L’UE a infligé lundi une amende de 550 millions d’euros à AliExpress pour manquement au règlement sur les services numériques, une sanction que la plateforme chinoise juge disproportionnée.

Une amende de 550 millions d’euros

L’UE a infligé lundi une amende de 550 millions d’euros à la plateforme chinoise de commerce en ligne AliExpress, filiale du géant Alibaba, pour avoir permis la vente aux consommateurs européens de produits illégaux, dont des jouets dangereux et des vêtements contrefaits. La société a été sanctionnée pour avoir manqué à ses obligations résultant du règlement européen sur les services numériques (Digital Services Act, DSA), qui lui impose « d’évaluer et d’atténuer avec diligence les risques liés à la vente sur sa plateforme de produits illégaux, dangereux ou contrefaits », a annoncé la Commission européenne, après plus de deux ans d’investigations.

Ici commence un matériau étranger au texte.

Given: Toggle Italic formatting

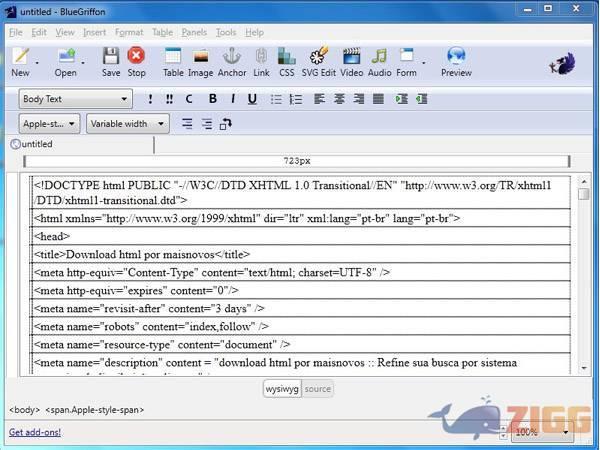Looking at the screenshot, I should click(x=233, y=99).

La plus lourde sanction jamais prononcée au titre du DSA

Il s’agit de l’amende la plus élevée prononcée par Bruxelles au titre du DSA depuis l’adoption de cette loi en 2022. La Commission avait accusé AliExpress, dès juin 2025, de ne pas avoir respecté une exigence fondamentale du règlement, à savoir évaluer et réduire les risques liés à la diffusion de produits illégaux. Le régulateur a constaté que la plateforme avait laissé en ligne, pendant des semaines, des marchandises contrefaites, des jouets dangereux et des cosmétiques à risque.

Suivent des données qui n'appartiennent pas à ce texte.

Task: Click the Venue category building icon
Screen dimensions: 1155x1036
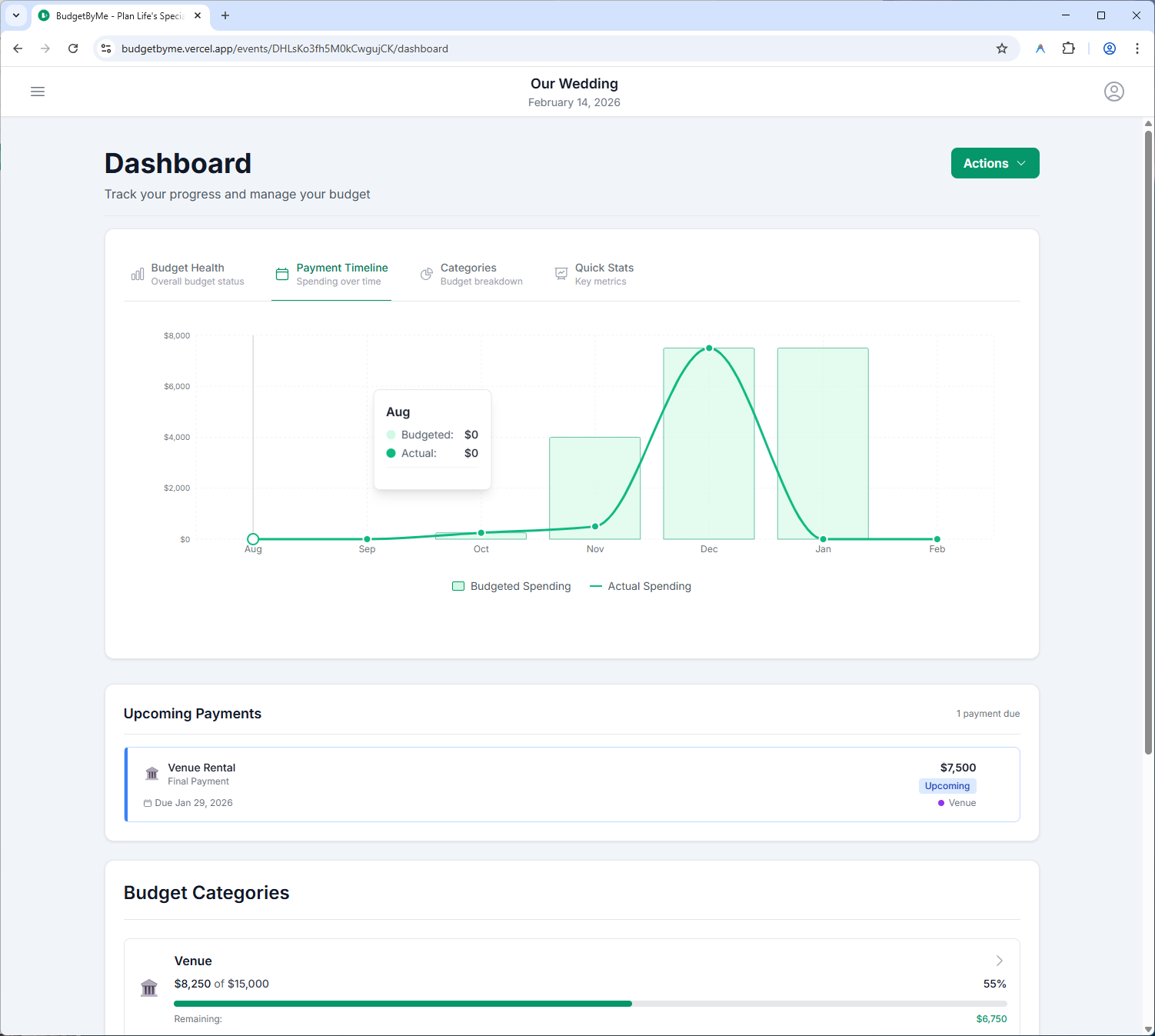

Des mesures correctives attendues d’ici octobre

AliExpress, qui comptait 193 millions d’utilisateurs européens l’an dernier, doit présenter des mesures correctives d’ici le 20 octobre 2026. L’entreprise pourrait s’exposer à de nouvelles sanctions si le régulateur estimait, en décembre, que les mesures proposées ne sont pas conformes au DSA.

« Très dangereux pour les consommateurs », selon Bruxelles

« C’est très dangereux pour les consommateurs et injuste pour les entreprises qui respectent l’ensemble de nos règles », a déclaré aux journalistes Henna Virkkunen, vice-présidente de la Commission européenne chargée de la Souveraineté technologique, de la Sécurité et de la Démocratie.

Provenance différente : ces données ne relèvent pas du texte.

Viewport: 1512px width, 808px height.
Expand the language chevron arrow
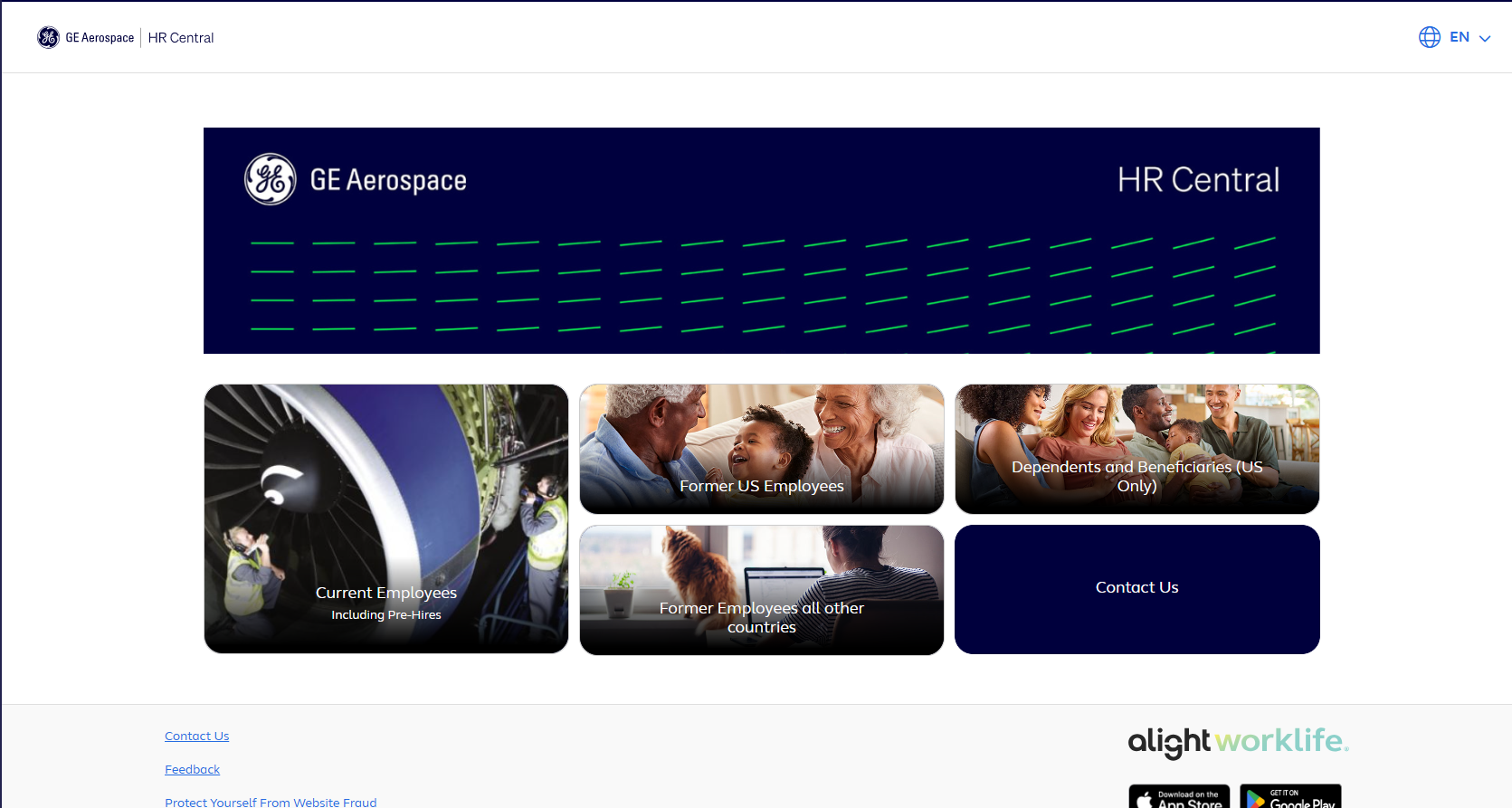pyautogui.click(x=1485, y=38)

AliExpress dénonce une sanction disproportionnée

De son côté, AliExpress dénonce une amende disproportionnée de la part de l’UE, contestant l’ampleur de la sanction infligée par Bruxelles.

Après Temu et Shein, un tour de vis généralisé sur le e-commerce chinois

Cette sanction s’inscrit dans une série d’amendes record infligées ces derniers mois aux grandes plateformes chinoises de e-commerce. Temu avait déjà écopé d’une pénalité de 200 millions d’euros au titre du DSA en mai 2026, tandis que Shein s’était vu infliger 40 millions d’euros par la DGCCRF française en juillet 2026, portant le montant cumulé des sanctions prononcées en France contre cette dernière plateforme à plus de 210 millions d’euros.